• [Records for the task]
>>>

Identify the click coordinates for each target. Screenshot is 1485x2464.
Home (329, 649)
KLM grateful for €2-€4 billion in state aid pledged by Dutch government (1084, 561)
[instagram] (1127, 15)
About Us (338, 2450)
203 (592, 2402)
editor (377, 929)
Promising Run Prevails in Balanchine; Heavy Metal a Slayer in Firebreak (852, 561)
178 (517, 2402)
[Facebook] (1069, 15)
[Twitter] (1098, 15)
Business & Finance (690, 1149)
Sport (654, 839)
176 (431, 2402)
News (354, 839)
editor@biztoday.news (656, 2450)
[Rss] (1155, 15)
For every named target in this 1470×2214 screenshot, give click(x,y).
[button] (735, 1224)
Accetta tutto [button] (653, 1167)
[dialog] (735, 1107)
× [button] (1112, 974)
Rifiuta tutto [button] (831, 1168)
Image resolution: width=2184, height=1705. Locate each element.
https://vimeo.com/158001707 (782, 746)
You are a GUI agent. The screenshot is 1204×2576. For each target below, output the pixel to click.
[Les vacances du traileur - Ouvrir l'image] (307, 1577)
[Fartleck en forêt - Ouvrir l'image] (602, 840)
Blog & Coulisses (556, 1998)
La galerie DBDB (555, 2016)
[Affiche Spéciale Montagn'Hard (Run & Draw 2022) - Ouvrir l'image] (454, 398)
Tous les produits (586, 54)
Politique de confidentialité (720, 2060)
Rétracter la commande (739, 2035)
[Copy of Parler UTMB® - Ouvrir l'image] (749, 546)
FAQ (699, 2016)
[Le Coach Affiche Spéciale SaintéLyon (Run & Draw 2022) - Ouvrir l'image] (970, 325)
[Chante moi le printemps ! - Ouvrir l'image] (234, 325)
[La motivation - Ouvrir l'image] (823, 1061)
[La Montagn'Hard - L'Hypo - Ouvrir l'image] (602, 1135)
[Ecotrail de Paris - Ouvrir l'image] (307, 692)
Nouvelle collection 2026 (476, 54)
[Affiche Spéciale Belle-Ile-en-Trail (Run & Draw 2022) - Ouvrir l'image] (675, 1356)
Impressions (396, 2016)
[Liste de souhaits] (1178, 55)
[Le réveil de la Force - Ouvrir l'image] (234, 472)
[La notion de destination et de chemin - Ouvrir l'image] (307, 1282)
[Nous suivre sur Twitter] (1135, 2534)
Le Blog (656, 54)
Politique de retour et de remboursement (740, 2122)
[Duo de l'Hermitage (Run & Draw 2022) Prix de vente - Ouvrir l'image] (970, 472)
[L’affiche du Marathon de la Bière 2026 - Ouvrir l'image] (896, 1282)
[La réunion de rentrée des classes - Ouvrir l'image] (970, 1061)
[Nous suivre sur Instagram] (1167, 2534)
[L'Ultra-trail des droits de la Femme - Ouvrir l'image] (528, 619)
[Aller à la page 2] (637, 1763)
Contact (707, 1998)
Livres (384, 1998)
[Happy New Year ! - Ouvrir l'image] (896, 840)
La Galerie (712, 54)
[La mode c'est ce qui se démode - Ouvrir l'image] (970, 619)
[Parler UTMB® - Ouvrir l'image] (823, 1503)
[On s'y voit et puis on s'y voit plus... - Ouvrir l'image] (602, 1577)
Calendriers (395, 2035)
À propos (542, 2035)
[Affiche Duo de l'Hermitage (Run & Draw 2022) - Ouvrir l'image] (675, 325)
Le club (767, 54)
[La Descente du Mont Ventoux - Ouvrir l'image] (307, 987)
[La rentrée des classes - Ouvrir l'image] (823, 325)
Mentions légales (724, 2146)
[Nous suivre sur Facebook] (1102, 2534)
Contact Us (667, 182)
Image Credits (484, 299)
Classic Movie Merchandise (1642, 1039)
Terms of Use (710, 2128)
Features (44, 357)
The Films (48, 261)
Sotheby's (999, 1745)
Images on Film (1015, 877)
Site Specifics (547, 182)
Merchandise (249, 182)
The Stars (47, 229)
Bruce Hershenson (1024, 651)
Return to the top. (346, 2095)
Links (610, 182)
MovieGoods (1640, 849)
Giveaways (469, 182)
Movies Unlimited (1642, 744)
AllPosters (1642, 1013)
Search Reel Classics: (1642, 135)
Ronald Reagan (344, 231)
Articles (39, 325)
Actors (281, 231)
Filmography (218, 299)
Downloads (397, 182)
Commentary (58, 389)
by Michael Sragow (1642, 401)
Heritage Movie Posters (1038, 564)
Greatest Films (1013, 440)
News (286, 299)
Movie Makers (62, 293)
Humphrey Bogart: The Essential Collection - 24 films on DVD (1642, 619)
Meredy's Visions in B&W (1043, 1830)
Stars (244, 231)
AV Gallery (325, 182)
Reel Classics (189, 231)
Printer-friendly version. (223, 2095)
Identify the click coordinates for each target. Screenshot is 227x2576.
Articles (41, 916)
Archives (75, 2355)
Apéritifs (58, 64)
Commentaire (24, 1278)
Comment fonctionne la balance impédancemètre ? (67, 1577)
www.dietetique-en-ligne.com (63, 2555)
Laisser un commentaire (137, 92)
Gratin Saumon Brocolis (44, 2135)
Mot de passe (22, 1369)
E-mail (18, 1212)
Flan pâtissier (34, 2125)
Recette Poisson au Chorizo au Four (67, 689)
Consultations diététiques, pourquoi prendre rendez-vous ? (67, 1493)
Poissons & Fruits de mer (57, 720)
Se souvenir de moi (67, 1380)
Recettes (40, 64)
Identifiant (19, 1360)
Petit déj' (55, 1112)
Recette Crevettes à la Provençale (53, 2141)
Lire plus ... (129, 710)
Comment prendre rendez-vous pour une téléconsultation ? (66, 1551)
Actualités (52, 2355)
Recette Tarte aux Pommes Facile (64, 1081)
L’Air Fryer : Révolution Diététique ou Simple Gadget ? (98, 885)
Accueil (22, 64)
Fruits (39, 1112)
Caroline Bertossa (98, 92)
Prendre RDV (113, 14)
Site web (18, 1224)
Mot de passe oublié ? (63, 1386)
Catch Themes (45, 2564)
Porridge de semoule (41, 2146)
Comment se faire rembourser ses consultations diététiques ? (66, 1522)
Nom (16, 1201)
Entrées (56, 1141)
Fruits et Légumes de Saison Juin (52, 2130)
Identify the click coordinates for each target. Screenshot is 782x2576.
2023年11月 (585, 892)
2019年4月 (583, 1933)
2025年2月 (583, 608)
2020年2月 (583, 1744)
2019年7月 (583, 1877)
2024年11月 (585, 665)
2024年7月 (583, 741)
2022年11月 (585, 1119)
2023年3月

<<<

The stretch of entries above that starts with the line containing "[dialog] (735, 1107)" and goes on through the line containing "FAQ (699, 2016)" is to be transcribed exactly, and no other line is to be transcribed.

• [Problem solution]
[dialog] (735, 1107)
× [button] (1112, 974)
Rifiuta tutto [button] (831, 1168)
Image resolution: width=2184, height=1705. Locate each element.
https://vimeo.com/158001707 (782, 746)
You are a GUI agent. The screenshot is 1204×2576. For each target below, output the pixel to click.
[Les vacances du traileur - Ouvrir l'image] (307, 1577)
[Fartleck en forêt - Ouvrir l'image] (602, 840)
Blog & Coulisses (556, 1998)
La galerie DBDB (555, 2016)
[Affiche Spéciale Montagn'Hard (Run & Draw 2022) - Ouvrir l'image] (454, 398)
Tous les produits (586, 54)
Politique de confidentialité (720, 2060)
Rétracter la commande (739, 2035)
[Copy of Parler UTMB® - Ouvrir l'image] (749, 546)
FAQ (699, 2016)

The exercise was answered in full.